Folha de S. Paulo


Análise: Ray Manzarek teve um papel duplo na fórmula musical que consagrou o Doors

Ray Manzarek foi um dos maiores baixistas da história do rock. Mesmo sem tocar esse instrumento.

Explicando. Depois que ele encontrou na praia o ex-colega de faculdade de cinema Jim Morrison (1943-1971) e os dois resolveram formar uma banda de rock, a coisa empacou na escolha do baixista. John Densmore, na bateria, e Robby Krieger, na guitarra, já tinham ingressado na empreitada, mas, cadê o cara do baixo?
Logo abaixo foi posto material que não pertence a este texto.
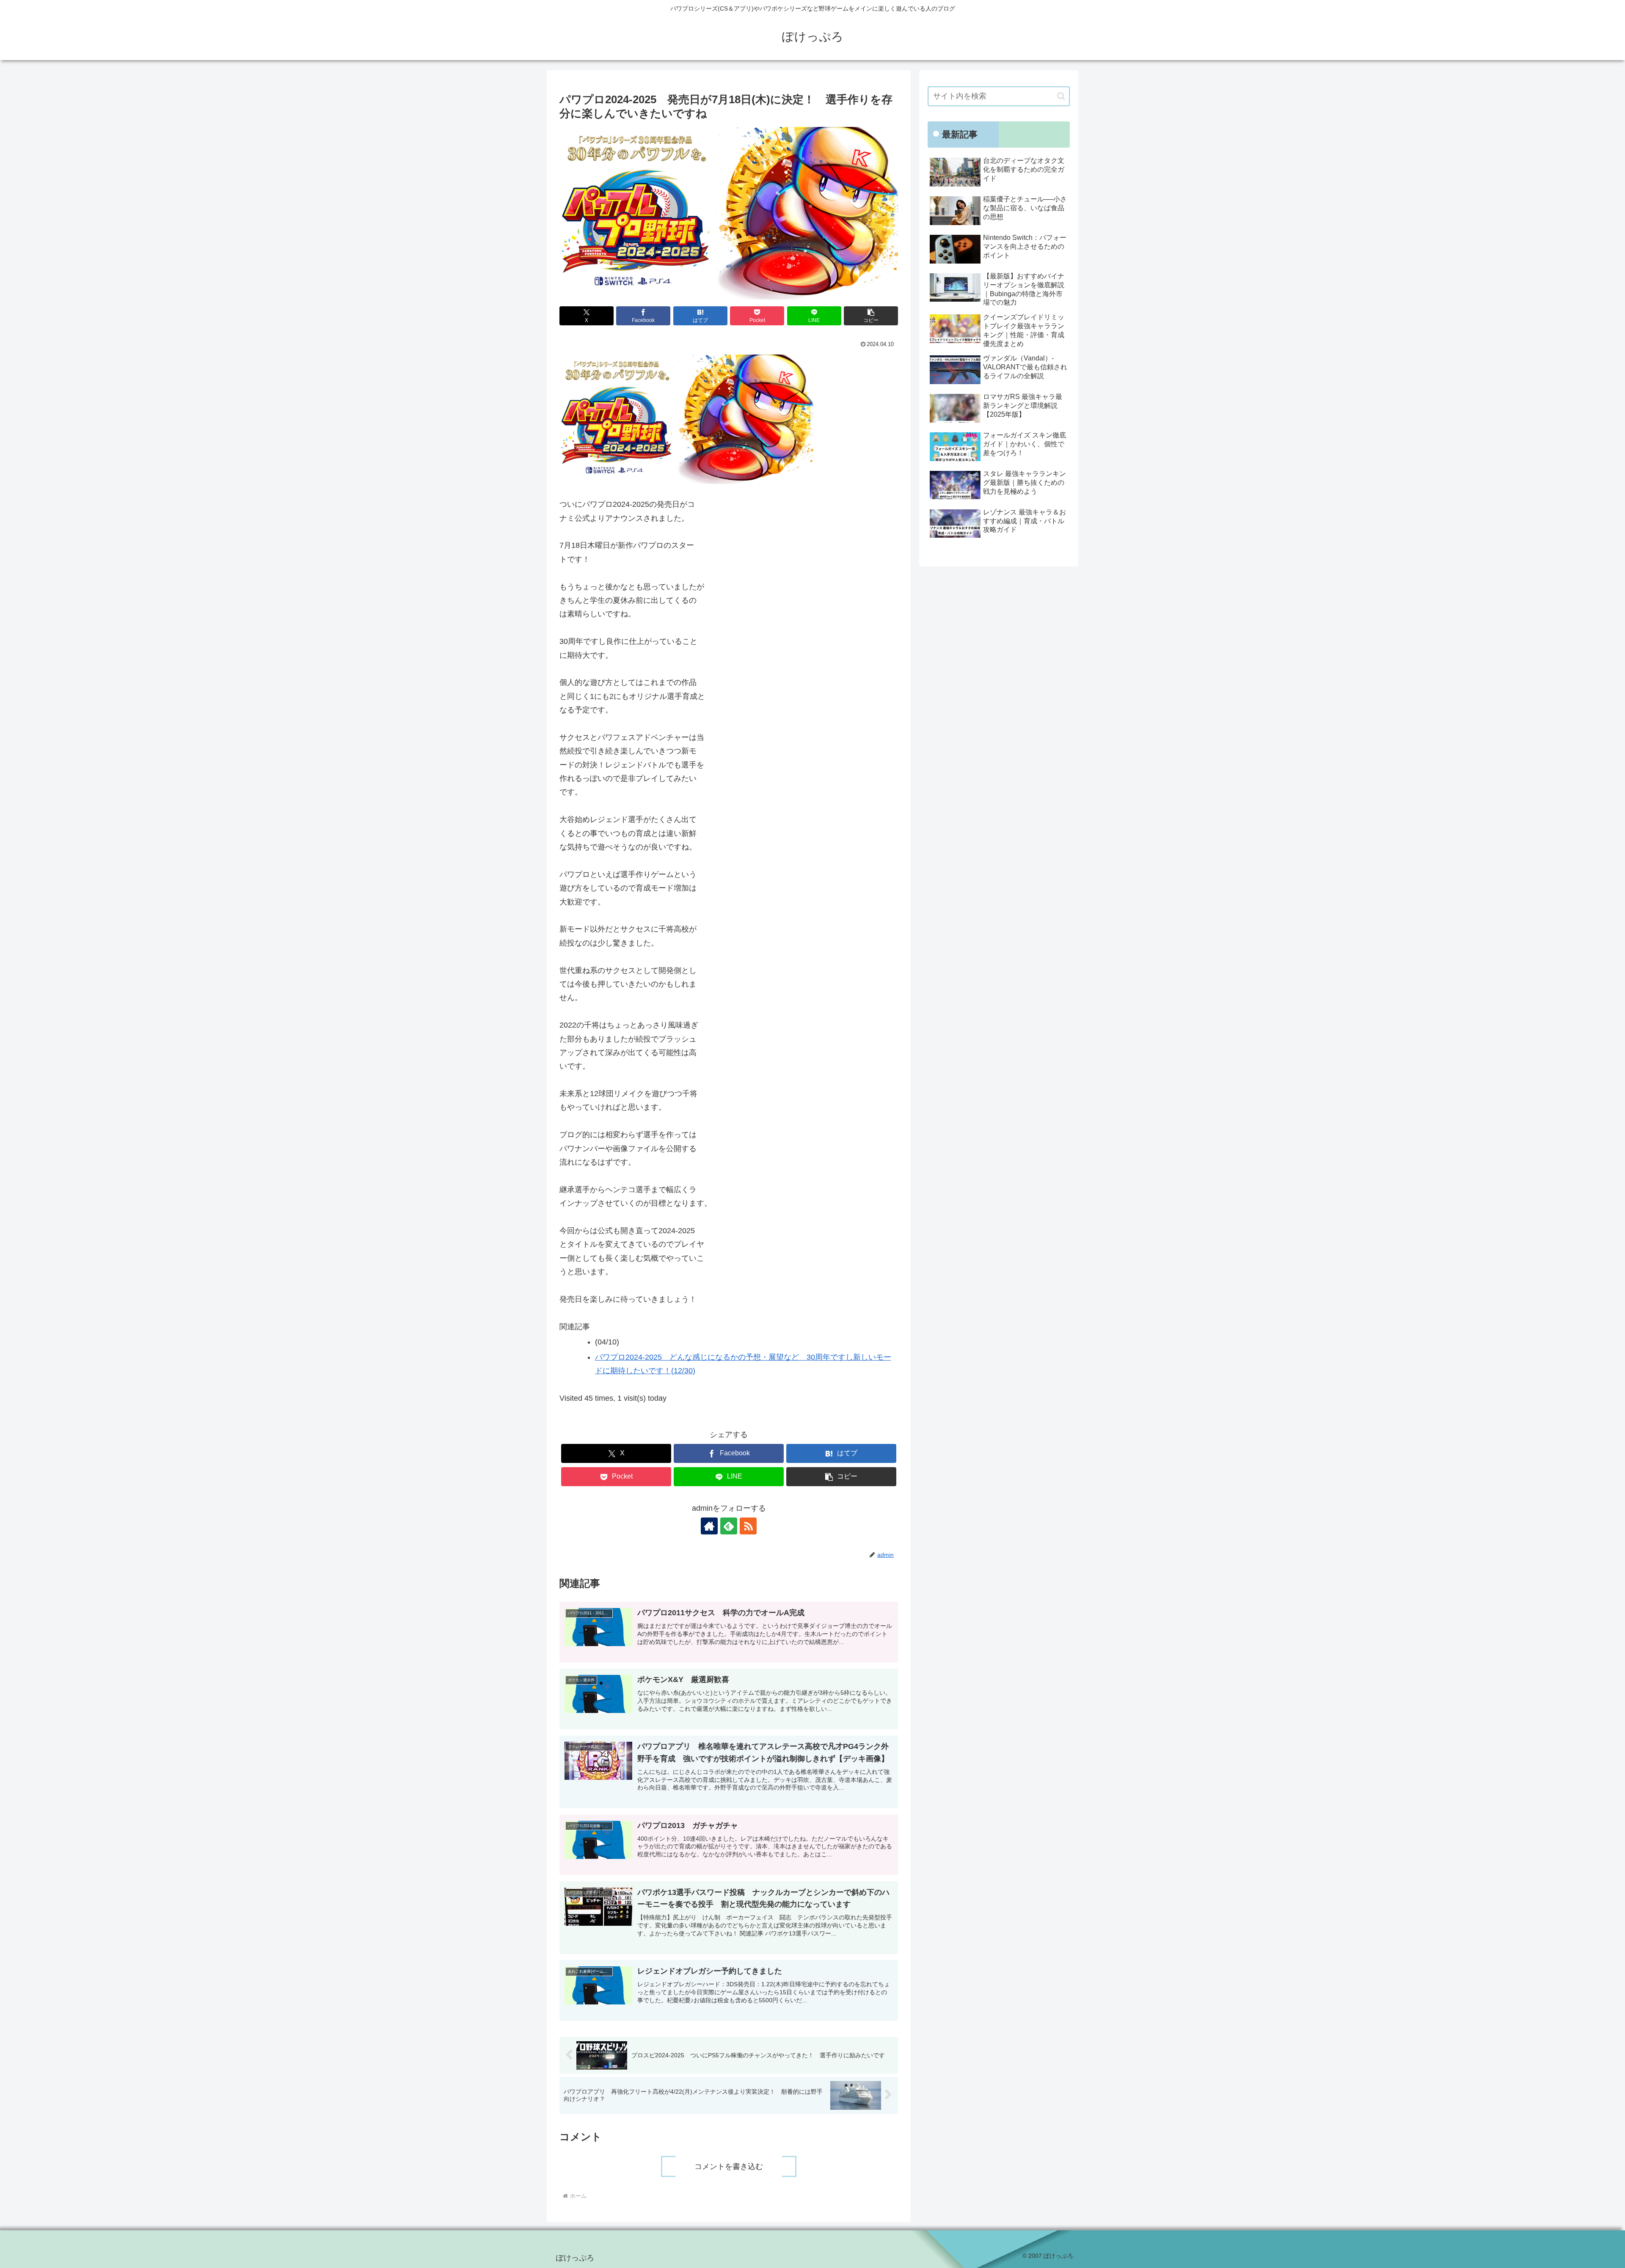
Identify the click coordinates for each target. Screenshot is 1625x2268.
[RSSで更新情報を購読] (748, 1525)
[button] (871, 315)
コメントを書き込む (728, 2166)
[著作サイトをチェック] (709, 1525)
Ray Manzarek, ex-tecladista e fundador do The Doors, morre aos 74

Paulo Whitaker - 29.out.2004/Reuters
O tecladista Ray Manzarek
O tecladista Ray Manzarek durante show em São Paulo

Aí eles resolveram simplesmente descartar a presença de um baixista. Aos poucos, nos ensaios, Manzarek começou a tocar linhas de sons graves, criando uma espécie de baixo "genérico" em seu teclado, algo bem difícil de executar. Ele usava um órgão Vox Continental, famoso nos anos 1960 por segurar bem devaneios psicodélicos.

Basta ouvir os discos do Doors para perceber que a figura do baixista não fez falta. O som do quarteto era singular, uma mistura de rock, blues e música de cabaré, tudo isso com alguma pegada "lisérgica".

Mas as letras viscerais e a performance magnética de Jim Morrison deixou a força instrumental do Doors em segundo plano, injustamente. Mesmo quando o grupo enfrentou problemas de convivência, os últimos álbuns ainda trouxeram peças fantásticas que influenciaram gerações roqueiras.

Manzarek era o cérebro musical da banda, e por isso sua carreira solo merecia melhor sorte.

É bom esquecer os dois fracos discos do Doors sem Morrison, "Other Voices" (1971) e "Full Circle" (1972). A maioria dos fãs da banda tratam esses álbuns como sacrílegos. Doors sem Morrison? De jeito nenhum!

Na sequência, Manzarek lançou dois discos solo bem interessantes. "The Golden Scarab" (1973) e "The Whole Thing Started with Rock and Roll Now It's Out of Control" (1974) têm momentos que unem blues ao rock progressivo, com duas participações ilustres: na guitarra, Joe Walsh, que brilhou na James Gang e no Eagles, e, nos vocais de apoio, uma novinha Patti Smith, antes de iniciar carreira liderando uma banda.

Disponível em lojas on-line como a Amazon.com, são discos que merecem releitura. Talvez não agradem tanto a fãs radicais do Doors, mas certamente serão apreciados por quem escuta Moody Blues e congêneres.

Depois, Manzarek passou a maior parte das últimas décadas se dedicando a reunir os ex-colegas de Doors para turnês caça-níqueis. Algumas passaram pelo Brasil. Krieger embarcou com ele, mas Densmore preferiu deixar o fantasma de Morrison em paz.

Morto na segunda-feira (20), aos 74 anos, Manzarek é um verbete de destaque na enciclopédia do rock.